The first one is that an independent consultant like myself pretty much is required to know the tools one can reasonably expect to find at any given customer site. That means Visual Studio (including all the versions still in wide use, which will shortly mean 2003, 2005 and 2008) and whatever is available on the install DVD for it. While the Microsoft dev stack is not a perfect tool, it’s pretty extensive. That means it takes time to gain proficiency with it and to keep up with the constant framework enhancements.
This doesn’t leave much time to play, nor do I often have the opportunity to justify paid experimentation. A whole slew of developers like myself pretty much stick with Visual Studio. The ALT.NET movement sometimes characterizes us as Morts, although that’s not necessarily or even often true.
I’m sure I miss out on some great stuff.
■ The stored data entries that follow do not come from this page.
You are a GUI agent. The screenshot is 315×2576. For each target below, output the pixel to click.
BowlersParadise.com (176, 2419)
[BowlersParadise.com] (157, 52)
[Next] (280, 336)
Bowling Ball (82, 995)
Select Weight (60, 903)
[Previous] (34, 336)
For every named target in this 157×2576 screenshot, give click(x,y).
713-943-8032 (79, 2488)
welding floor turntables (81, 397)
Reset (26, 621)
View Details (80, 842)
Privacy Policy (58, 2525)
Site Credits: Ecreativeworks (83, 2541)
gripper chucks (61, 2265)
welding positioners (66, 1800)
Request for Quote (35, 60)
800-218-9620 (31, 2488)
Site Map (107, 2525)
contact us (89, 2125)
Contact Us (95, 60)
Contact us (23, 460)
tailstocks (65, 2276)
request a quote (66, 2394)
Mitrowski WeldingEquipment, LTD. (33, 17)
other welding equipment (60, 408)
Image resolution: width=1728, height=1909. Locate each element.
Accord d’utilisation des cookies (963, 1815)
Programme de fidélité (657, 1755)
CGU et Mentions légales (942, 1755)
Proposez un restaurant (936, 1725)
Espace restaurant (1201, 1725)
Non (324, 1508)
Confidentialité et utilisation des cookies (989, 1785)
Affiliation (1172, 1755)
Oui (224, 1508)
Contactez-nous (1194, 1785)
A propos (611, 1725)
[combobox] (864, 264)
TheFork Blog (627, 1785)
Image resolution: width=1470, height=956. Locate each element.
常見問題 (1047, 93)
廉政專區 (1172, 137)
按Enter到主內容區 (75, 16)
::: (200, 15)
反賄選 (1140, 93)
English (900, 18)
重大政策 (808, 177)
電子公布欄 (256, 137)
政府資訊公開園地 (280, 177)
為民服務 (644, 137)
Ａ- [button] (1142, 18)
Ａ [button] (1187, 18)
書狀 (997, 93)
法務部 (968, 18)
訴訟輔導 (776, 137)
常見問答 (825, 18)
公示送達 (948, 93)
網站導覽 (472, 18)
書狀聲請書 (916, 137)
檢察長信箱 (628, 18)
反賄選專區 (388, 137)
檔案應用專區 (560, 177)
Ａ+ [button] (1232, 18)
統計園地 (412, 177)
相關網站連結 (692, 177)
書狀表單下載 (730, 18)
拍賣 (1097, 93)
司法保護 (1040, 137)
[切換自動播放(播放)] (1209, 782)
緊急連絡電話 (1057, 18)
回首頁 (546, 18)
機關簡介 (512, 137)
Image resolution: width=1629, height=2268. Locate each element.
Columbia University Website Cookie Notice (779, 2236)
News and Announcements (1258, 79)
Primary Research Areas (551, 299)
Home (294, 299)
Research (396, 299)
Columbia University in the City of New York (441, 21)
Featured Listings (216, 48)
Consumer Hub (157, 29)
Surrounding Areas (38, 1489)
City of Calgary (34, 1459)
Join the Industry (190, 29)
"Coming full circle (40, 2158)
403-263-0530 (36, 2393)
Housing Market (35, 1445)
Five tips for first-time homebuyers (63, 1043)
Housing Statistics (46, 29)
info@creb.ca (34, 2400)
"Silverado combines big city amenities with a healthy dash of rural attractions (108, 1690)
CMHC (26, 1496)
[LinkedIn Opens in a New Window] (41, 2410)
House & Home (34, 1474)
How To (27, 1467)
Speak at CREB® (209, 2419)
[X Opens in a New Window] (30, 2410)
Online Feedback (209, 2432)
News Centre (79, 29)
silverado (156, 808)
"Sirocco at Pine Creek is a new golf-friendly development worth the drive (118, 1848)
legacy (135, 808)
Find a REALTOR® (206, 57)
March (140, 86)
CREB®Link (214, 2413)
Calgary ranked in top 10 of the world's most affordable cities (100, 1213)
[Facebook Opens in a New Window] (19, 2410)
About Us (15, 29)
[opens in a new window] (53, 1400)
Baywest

There are two things on my list that I am particularly interested in checking out, both of them open source: the Umbraco CMS and the SubSonic ORM. Alas, it seems like every project I am involved in either doesn’t need them or won’t consider using them. I would have to play with these — literally — on my own time.
On a personal note, given that my children are all grown and on their own, the recent death of my wife leaves me in an interesting position, work-wise: I’m now just another 22 year old with a passion for software and no personal life (except, of course, that I’m 50). I may actually no longer have an excuse any more not to be conversant with everything from straight MS tools to ALT.NET and everything in between, and perhaps with a side order of, say, Ruby or Python or side excursion into the Java world.
But I have to wonder: is this a healthy balance for anyone? Might I not choose to increase the depth of my existing expertise? Wouldn’t that be better in the long run than being “jack of all, master of none”?
In the end, I suppose that most of what I choose to add to my personal grab-bag will still be demand-driven by my clients.
{ 2 comments… read them below or add one }
That bio is one of the funniest things I’ve read in a long time.
I don’t know. I think ALT.NET spans Mort, Elvis, and Einstien. I think the Mort discussion is largely irrelevant. If you’re Agile you’re being intentionally simple. Some would call that Mort. If that’s Mort, call me Mort or – more specifically – trying to achieve a higher degree of Mort-ness each and every day.
I look at picking up new tools as little investments. Some pay out, some don’t. I try to use the insight of others to hedge my bets and keep my portfolio in the black.
Hi Bob, I share your view. I deal with the same “problem” workwise, I have no time, opportunity or often even desire to experiment with new stuff, heck, I didn’t even check out .NET 3.0 / 3.5 yet… Framework 2.0 is fine with me for my projects, the core functionality has to be written anyway (no new tools will help me with that), so I just develop stuff, make money, and switch the computer off sometimes. :) Maybe next year I’ll schedule some research weeks for myself, or switch to VS2008, but that can wait.